The Commission began its work in the fall of 1995, accomplishing the following during its three years of operation: the adoption of Principles of Professionalism, the development of a Professionalism Counseling Program, the introduction of professionalism concepts into substantive courses in New Jersey's Skills and Methods program for new lawyers, an annual symposium on professionalism, bringing together bar leaders, judges and faculty members, promulgation of a Lawyers' Pledge, beginning a law school mentor program, presenting "Lawyer of the Year" awards, continuing legal education programs, seminars, publishing a quarterly newsletter of Commission activities and serving as a resource center for bar associations across the state.
Kansas City Metropolitan Bar Association & Foundation - Bench-Bar Conference (1998)
For the past 25 years, the Kansas City Metropolitan Bar Association & Foundation has held a conference for members of the bench and the bar. The focus of the weekend retreat is the communication between the bench and the bar and discussion groups aimed at identifying solutions to problems in the judicial system. A focus of the programs in each of the 25 years has been lawyer professionalism. Attendance at the 25th Anniversary Conference to be held May 1-3, 1998 is expected to be 500.
The conference is conducted in a manner designed to give the judiciary and the lawyers the opportunity to discuss common problems matter-of-factly and on a person-to-person basis. This informality allows inter-professional relationships to develop between lawyers and judges. All area courts are represented, from the federal to the municipal level. All segments of the bar are involved.
The conference planners use the forum to educate the local bench and bar about new programs, such as an arbitration program. The conference has also led to the creation of informal conferences that are now available with judges at the local circuit courts.
Founded in 1996, the Center for Ethics and Public Service is an interdisciplinary project devoted to teaching the values of ethical judgment, professional responsibility, and public service in the practice of law. The Center provides training to the law school and University as well as to Florida business, educational and legal communities.
The Center coordinates the first year ethics orientation program, participates in CLE, and organizes workshops and symposia.

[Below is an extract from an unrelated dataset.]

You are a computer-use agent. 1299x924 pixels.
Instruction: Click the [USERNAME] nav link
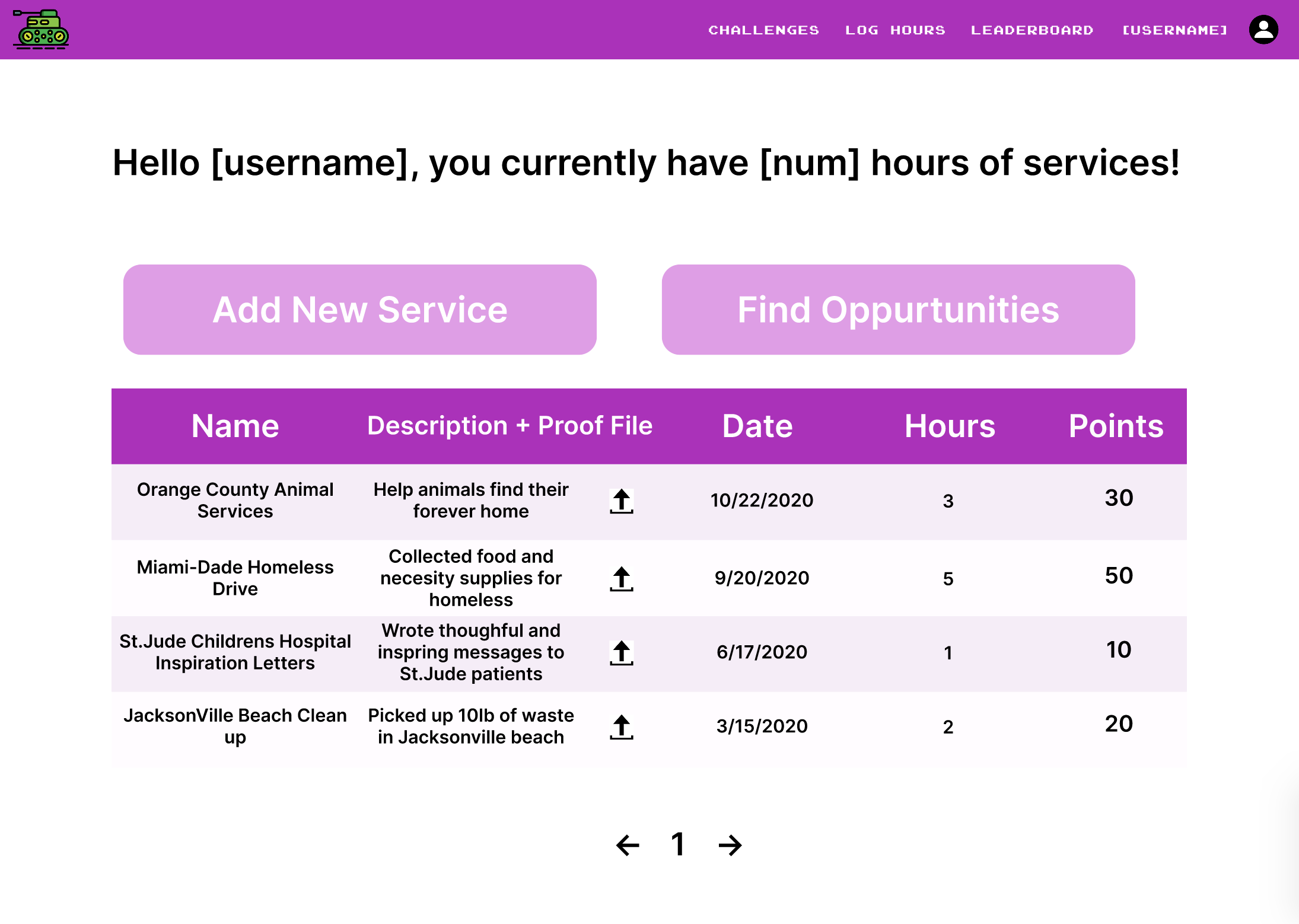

The Center is organizing symposia on ethics in business, government, and the law jointly with the School of Business Administration and is planning additional joint ventures with the School of Communications and the School of Medicine.
The Center is moving ahead on three new projects serving the Florida educational and legal communities. The Center is developing in-house ethics training and advisory programs with the U.S. Attorney's Office for the Southern District of Florida and Legal Services of Greater Miami. The Center is planning innovative CLE programs to present participants with interdisciplinary training in ethics and professionalism. The Center is designing ethics instructional programs in conjunction with public and private schools.